**TASK DETAILS:**
For the records that follow, say how many lines have the word "Select" in them. Write the number and nothing more.

**Stored entries:**
::::

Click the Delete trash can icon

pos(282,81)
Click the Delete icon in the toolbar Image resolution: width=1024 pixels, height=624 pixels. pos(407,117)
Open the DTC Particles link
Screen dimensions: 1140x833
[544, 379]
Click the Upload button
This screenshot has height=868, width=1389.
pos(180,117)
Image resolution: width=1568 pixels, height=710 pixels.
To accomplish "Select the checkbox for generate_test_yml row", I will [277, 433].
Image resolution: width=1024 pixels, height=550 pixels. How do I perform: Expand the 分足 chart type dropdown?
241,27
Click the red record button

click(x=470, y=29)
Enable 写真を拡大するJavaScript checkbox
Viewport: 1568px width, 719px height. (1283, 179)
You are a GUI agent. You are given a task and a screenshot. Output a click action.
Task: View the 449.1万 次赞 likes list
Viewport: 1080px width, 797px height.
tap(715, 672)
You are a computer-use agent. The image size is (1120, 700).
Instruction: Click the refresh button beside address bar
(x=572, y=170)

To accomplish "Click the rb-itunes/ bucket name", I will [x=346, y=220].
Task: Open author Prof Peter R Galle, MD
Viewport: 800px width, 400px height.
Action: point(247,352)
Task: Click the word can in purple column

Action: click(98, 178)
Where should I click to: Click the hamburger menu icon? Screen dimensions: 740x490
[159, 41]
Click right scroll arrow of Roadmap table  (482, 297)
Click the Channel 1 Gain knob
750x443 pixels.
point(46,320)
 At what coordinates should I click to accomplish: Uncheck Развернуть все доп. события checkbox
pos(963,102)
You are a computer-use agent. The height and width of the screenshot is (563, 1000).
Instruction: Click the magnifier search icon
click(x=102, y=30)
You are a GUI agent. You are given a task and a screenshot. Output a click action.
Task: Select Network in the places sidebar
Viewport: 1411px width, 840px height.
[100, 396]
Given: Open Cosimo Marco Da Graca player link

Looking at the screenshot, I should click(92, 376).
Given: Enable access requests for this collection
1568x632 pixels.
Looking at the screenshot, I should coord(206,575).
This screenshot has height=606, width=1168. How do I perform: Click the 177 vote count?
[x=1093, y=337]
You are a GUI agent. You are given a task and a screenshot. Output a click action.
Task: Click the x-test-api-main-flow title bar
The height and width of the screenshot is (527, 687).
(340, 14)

::::

**SOLVED EXERCISE:**
2